═════ RECORDS FOR THE EXERCISE
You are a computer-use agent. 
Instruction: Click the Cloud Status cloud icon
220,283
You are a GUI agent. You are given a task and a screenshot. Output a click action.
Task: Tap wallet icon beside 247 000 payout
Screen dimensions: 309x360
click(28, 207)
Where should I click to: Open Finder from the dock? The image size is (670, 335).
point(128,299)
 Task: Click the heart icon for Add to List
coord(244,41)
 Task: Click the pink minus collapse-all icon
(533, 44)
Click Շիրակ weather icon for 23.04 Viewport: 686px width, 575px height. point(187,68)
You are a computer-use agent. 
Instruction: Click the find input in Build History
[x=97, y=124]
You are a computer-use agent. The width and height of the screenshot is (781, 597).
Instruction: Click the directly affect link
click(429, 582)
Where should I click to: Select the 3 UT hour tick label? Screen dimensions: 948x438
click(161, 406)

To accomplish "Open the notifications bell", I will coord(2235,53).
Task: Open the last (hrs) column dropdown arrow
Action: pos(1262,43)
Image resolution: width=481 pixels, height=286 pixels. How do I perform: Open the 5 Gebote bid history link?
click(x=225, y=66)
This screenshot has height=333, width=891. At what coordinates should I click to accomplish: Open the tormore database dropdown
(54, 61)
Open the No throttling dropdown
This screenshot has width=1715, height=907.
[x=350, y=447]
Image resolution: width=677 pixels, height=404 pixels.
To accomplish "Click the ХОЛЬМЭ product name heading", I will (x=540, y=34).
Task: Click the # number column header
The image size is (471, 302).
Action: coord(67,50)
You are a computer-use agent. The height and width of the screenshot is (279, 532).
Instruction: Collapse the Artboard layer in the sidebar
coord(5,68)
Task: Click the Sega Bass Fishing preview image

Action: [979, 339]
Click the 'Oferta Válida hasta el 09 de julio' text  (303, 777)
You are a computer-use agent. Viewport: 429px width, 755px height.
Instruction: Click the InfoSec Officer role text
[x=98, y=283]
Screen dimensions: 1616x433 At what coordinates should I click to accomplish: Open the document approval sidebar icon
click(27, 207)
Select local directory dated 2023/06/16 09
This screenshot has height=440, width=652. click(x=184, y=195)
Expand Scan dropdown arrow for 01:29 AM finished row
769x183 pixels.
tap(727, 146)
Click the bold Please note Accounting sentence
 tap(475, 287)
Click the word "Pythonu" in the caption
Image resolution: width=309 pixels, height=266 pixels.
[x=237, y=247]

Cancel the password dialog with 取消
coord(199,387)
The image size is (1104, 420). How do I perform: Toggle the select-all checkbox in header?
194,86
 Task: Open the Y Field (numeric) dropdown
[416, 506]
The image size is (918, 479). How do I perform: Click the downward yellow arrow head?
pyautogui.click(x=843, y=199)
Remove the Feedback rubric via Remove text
══════════
→ **AIM OF THE TASK**:
Check the data for lines with "computer" and give only their number.

→ **RESULT OF THE TASK**:
5